To do this, it instructs the container runtime environment such as Docker to execute a container based on a container image. The kubelet monitors the running containers and reports the status or resource usage to the API server. The developer leaves a description on the Kubernetes API server.
The original description of the Pod and other components comes from the developer of the application. It contains information about which container images contain the application and how the different components are related to each other or which applications should be executed by the same node. The description can also state which components a service provides for internal or external clients.

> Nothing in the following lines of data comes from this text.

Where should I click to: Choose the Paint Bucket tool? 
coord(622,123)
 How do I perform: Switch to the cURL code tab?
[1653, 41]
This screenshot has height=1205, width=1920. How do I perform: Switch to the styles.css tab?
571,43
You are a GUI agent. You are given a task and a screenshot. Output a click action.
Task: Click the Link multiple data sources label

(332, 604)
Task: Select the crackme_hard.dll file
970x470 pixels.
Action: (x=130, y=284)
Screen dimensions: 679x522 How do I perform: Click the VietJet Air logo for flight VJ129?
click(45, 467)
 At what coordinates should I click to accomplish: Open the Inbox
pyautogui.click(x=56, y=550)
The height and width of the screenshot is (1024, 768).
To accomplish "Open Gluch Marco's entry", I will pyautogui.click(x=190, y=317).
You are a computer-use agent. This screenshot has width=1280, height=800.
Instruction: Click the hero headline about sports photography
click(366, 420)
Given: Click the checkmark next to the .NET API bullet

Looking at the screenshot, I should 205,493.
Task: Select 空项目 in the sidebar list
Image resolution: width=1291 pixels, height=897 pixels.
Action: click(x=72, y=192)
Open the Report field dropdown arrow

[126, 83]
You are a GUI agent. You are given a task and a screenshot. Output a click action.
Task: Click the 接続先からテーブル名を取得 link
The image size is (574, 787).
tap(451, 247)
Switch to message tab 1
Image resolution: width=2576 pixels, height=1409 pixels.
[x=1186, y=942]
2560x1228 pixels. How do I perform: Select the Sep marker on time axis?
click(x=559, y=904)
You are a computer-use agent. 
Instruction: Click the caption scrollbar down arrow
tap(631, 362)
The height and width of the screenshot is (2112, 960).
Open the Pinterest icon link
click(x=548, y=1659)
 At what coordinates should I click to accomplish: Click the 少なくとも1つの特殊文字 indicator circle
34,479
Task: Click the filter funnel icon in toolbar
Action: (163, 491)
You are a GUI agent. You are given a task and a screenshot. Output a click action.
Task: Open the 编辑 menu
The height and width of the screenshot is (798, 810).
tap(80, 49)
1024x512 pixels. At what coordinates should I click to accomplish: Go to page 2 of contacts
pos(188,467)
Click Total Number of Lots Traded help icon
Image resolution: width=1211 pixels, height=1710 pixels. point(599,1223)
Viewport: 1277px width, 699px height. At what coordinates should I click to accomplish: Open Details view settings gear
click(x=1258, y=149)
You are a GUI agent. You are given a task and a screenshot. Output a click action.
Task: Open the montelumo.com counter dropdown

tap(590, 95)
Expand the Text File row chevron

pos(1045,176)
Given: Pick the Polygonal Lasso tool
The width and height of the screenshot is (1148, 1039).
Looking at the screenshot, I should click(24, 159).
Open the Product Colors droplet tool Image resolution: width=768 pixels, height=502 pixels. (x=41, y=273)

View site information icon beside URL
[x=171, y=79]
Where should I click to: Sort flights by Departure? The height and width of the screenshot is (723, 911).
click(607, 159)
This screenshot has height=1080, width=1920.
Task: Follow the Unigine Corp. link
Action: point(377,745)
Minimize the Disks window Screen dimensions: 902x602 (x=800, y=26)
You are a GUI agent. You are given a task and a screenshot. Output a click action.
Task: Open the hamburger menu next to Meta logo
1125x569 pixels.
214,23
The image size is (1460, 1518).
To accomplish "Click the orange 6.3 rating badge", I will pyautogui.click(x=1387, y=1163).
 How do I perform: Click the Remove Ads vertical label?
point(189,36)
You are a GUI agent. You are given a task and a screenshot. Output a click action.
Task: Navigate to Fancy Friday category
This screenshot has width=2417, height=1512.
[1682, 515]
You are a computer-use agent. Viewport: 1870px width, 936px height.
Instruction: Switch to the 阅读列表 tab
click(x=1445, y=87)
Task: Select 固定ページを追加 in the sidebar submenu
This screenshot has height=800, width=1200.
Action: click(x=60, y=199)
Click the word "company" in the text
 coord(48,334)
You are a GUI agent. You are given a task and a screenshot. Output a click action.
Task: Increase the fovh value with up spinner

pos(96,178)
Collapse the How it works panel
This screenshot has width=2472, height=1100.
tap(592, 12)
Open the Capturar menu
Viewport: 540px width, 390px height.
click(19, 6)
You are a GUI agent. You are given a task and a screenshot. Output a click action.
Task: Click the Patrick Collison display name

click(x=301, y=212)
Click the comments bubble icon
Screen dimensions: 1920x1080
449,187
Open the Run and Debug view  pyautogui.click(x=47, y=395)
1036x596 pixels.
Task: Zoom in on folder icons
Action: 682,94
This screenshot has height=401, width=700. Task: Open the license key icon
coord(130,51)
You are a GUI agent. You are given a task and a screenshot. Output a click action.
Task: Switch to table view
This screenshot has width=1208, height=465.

The service proxies, also called kube proxies, provide a connection between the clients and the services (defined via Kubernetes API). They ensure that the IP address and port of the service ends up at a Pod that also supports the same service. If there are multiple pods available for a service, the proxy performs load balancing simultaneously.
Advantages of Kubernetes
Kubernetes uses containers to prepare environments that the various applications require. K8s thus not only takes care of the administration work, but also simplifies the provision of services. In addition, developers no longer have to worry about which server runs which application as long as the server provides the required resources.
By describing the resource requirements of the developer, Kubernetes takes care only on which working nodes the applications should run. So he can clean up the applications and place them somewhere else if necessary. Thus Kubernetes can find optimal combinations much better than human developers and guarantee a good workload.
Another advantage is the status check of the working nodes. The larger the infrastructure, the more likely it is that one or the other node will fail. Here Kubernetes helps by moving applications to other nodes in case the original ones fail.
The automatic scalability of pods is another advantage. Since Kubernetes is able to scale a Pod vertically, unnecessary redundancies can be avoided.